Work instructions —
Restate exactly, and only, the lines spanning from the one with "Instruction: Click the zoom in magnifier icon" to the end of the records below.

[[ Material supplied, beginning ]]

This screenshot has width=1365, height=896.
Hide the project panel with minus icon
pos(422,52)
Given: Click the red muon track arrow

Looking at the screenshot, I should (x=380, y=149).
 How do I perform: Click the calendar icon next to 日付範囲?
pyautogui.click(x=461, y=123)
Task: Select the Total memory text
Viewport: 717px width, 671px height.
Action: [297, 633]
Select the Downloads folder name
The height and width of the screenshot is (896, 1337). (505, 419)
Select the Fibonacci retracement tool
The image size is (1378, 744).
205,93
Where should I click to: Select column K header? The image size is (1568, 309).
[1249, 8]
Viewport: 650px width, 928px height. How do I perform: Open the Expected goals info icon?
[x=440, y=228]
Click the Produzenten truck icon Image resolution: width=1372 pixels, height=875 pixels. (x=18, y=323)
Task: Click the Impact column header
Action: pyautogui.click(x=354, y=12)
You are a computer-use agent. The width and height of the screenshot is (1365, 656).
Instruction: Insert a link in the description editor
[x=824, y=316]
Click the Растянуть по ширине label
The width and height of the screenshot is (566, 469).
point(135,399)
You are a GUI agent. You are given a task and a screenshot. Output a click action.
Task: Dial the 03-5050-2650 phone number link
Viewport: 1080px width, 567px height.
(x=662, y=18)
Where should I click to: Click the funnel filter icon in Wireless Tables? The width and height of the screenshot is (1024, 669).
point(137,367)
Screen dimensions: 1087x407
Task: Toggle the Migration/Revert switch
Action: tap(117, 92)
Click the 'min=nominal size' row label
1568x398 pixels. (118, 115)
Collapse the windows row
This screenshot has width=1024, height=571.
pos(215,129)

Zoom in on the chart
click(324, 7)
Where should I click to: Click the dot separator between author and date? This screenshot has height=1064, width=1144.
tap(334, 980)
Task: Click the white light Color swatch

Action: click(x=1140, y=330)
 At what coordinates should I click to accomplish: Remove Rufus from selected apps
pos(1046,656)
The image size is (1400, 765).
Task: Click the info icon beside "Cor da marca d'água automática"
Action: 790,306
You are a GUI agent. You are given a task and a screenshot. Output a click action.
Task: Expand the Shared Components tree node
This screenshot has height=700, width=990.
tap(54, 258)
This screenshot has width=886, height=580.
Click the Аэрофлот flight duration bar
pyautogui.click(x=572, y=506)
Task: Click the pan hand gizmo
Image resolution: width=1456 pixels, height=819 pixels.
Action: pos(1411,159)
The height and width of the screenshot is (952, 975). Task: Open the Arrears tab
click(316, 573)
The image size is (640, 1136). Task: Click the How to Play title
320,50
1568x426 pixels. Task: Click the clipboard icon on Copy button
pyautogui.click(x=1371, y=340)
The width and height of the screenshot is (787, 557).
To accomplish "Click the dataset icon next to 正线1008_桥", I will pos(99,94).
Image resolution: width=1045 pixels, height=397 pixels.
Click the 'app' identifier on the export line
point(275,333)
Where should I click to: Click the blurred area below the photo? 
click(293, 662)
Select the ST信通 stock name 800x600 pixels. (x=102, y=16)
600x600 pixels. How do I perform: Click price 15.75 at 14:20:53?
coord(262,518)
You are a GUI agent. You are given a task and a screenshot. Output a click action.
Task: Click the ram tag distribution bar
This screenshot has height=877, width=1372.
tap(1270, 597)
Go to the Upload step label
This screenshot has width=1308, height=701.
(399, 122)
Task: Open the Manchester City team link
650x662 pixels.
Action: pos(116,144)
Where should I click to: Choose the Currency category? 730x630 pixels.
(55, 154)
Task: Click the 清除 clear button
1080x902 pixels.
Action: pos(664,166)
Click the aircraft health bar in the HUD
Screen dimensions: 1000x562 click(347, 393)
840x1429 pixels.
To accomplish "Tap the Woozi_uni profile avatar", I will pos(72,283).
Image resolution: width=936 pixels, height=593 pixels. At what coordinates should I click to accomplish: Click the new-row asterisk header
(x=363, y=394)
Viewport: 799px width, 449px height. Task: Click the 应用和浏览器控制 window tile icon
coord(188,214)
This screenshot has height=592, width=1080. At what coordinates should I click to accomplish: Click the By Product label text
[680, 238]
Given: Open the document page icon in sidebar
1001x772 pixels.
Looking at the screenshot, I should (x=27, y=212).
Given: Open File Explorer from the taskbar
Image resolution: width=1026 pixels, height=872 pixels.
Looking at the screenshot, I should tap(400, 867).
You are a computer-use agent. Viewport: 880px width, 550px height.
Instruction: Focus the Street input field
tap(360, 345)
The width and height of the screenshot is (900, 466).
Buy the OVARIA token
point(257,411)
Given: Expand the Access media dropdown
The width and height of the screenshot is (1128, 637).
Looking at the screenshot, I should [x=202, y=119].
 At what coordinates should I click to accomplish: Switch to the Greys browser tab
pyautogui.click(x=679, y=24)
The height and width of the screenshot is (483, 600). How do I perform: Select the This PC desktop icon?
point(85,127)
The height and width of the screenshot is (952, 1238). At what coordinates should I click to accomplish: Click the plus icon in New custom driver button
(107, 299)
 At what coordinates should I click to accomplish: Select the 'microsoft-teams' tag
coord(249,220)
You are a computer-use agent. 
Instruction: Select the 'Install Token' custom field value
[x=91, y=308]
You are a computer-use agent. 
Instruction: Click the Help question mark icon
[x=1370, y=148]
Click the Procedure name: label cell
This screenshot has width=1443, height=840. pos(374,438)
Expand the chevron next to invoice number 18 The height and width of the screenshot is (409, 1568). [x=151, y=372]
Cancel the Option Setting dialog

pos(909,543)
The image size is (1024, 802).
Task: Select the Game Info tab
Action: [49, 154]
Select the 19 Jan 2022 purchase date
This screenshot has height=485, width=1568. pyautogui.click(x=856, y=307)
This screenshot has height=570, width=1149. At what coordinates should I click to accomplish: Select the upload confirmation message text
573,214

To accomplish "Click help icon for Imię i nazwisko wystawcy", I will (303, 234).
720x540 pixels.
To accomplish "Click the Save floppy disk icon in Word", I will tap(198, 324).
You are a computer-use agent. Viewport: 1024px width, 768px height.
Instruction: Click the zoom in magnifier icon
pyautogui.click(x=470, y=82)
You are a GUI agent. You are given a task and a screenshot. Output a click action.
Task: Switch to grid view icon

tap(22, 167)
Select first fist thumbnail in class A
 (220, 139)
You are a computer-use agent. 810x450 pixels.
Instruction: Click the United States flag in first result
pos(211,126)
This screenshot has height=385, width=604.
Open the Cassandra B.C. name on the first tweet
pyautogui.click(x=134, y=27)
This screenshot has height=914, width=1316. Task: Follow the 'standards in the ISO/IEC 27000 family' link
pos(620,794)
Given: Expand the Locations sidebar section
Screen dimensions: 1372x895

[[ Material supplied, end ]]

Answer for the task —
Instruction: Click the zoom in magnifier icon
pyautogui.click(x=470, y=82)
You are a GUI agent. You are given a task and a screenshot. Output a click action.
Task: Switch to grid view icon

tap(22, 167)
Select first fist thumbnail in class A
 (220, 139)
You are a computer-use agent. 810x450 pixels.
Instruction: Click the United States flag in first result
pos(211,126)
This screenshot has height=385, width=604.
Open the Cassandra B.C. name on the first tweet
pyautogui.click(x=134, y=27)
This screenshot has height=914, width=1316. Task: Follow the 'standards in the ISO/IEC 27000 family' link
pos(620,794)
Given: Expand the Locations sidebar section
Screen dimensions: 1372x895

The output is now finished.